The national political mood is very febrile. The two big old parties had settled down to their usual battle on the secular/communalist border. Now there is a new kid on the block and the oldies are uncertain as to what the battle is about. But even so, they never miss an opportunity to miss the bus whenever the M (minority/Muslim) issue comes up. Something about the M issue makes their minds go numb and they settle into fixed positions whatever the facts.
The recent news that the Lashkar-e-Toiba was found recruiting in Muzaffarnagar had one simple fact that could have been celebrated; namely that the LeT did not succeed in recruiting anyone. Local Muslims did not behave like cardboard characters in the way both the Congress and BJP have made them out to be. Rahul Gandhi had jumped the gun and given us a garbled version of the story. His aim was to point a finger at the BJP, which had allegedly fomented the riot and alienated local Muslims, so that they were soft targets for the LeT. Not to be left behind, the BJP is breathing fire about lapses in national security when all that has actually happened is that LeT operatives were caught thanks to the locals in UP. Rejoice! Pakistan’s simplistic views about Indian Muslims are disproved.
The Aam Aadmi Party has also fallen foul of not adopting the simplistic view of India which the older parties have. When it comes to Kashmir, the older parties have a schizophrenic view. Kashmir is an integral part of India but unlike any other part of India, no discussion is allowed about its people. Prashant Bhushan, who is not an ignoramus (as he has been portrayed), wondered whether the people of J&K had a view about the presence of the Army and AFSPA. This is a question over which Irom Sharmila has been fasting for many long years. We have reports that people living under AFSPA do not like it. Why can someone not raise such a question? Is India so touchy about Kashmir that it is beyond discussion? Why does the junior gang of the Sangh Parivar feel it necessary to vandalise the offices of AAP? Is this going to be a regular if the BJP comes to power?
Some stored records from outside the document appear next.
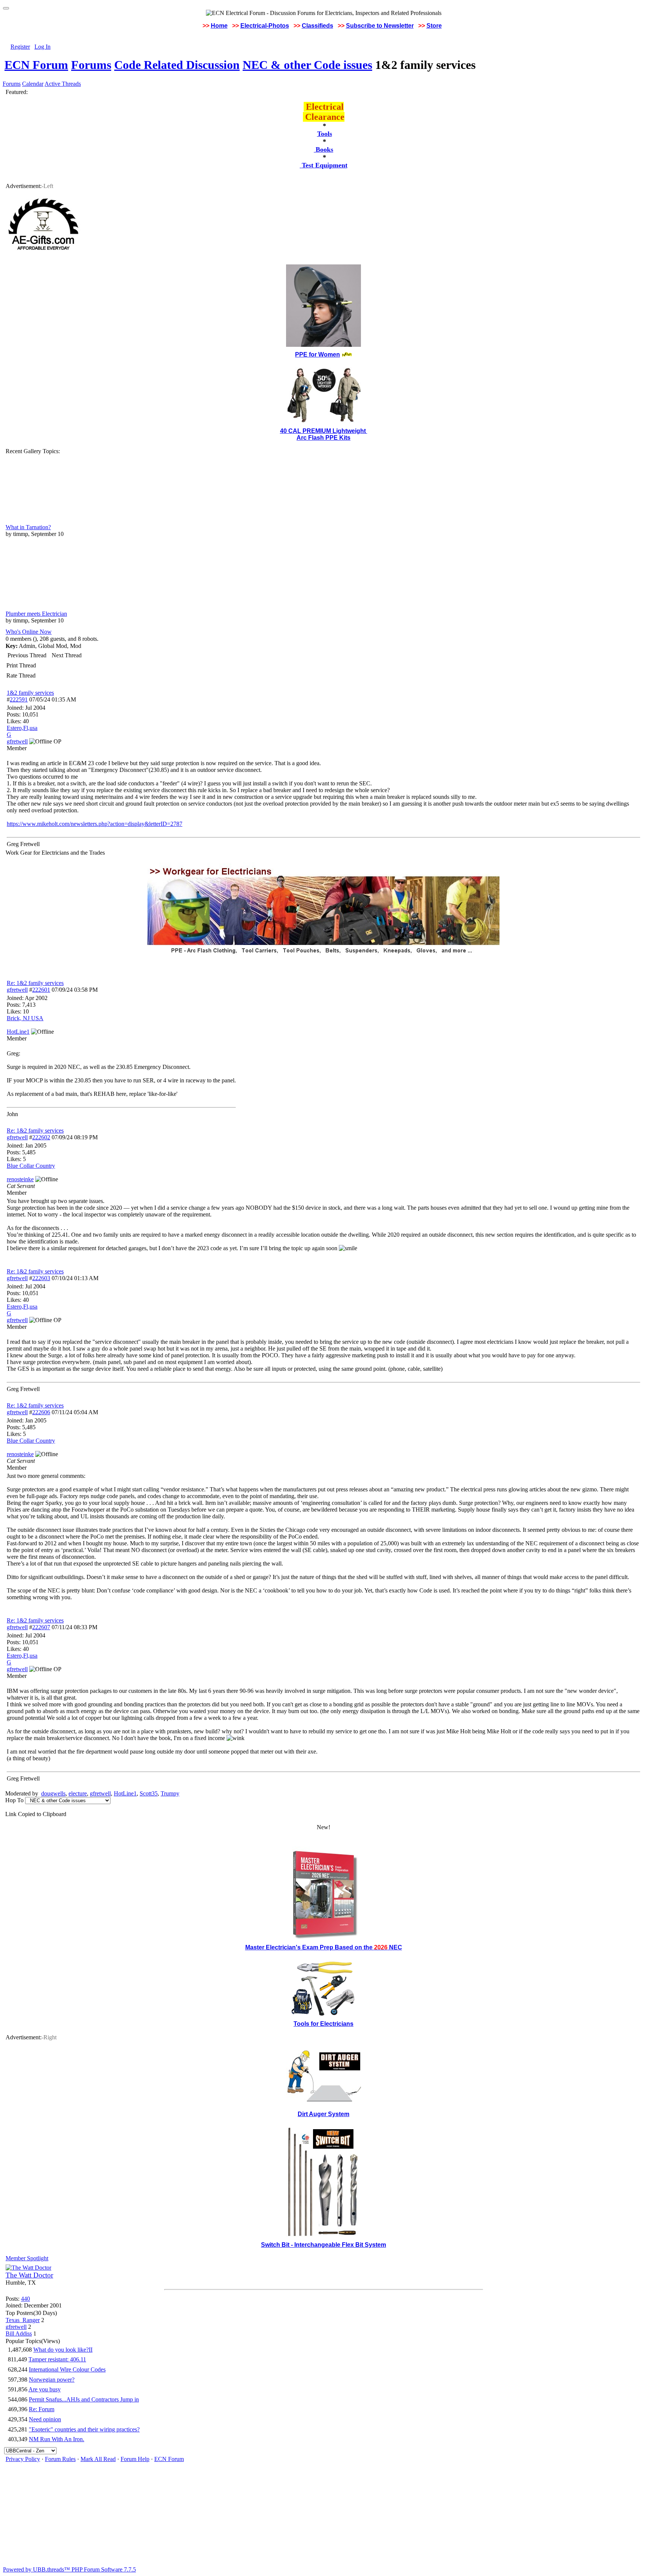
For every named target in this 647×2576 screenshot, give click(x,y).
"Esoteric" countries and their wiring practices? (84, 2429)
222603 (41, 1278)
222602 (41, 1137)
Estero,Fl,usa (22, 728)
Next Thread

Let us hope not. But that may be why the old style of politics is looking so old. The older parties are still dealing with Partition. Both have problems about viewing Indians as Indians. Indians for them are Hindus, minorities or Muslims, and the nondescript rest who may be minorities but cannot be called so. Every Indian has to carry an identity which can then be treated to decide their vote bank as far as the oldies are concerned.
This is also the way the Mandal parties understand India; as a collection of exotic identities. After 1989, when the Congress hegemony ended, the Mandal parties flourished. Their history begins not in 1947, but in 1977 at the end of the Emergency. They take a narrow local view of India, much like a kaleidoscope reflecting shards of broken coloured glass. For them, more reservations for separate identities is better.
Is it not time then, 67 years after Independence, to begin thinking of Indians as Indians? This is what the message of AAP seems to be. Delhi is a microcosm of the nation. There is no reason to treat it as the old parties and Mandal parties tend to do — a collection of fragments. AAP innovated and thought of all Dilliwalas as citizens whose demands needed urgent attention. This idea can be extended across India and this is the secret behind the sudden upsurge of support for AAP.
The Congress has given up the ghost. The BJP faces a new challenge. Narendra Modi was the ideal villain for the Congress. But that fight is no longer relevant. The issue will not be 2002 or Article 370. It will be governance — but not as a code for a strong prime minister versus a weak PM. It will be governance as a problem of citizens to be solved — not from above but by harnessing the energy at the grass-roots, which can be generated if the people are given a voice. Can the BJP handle that?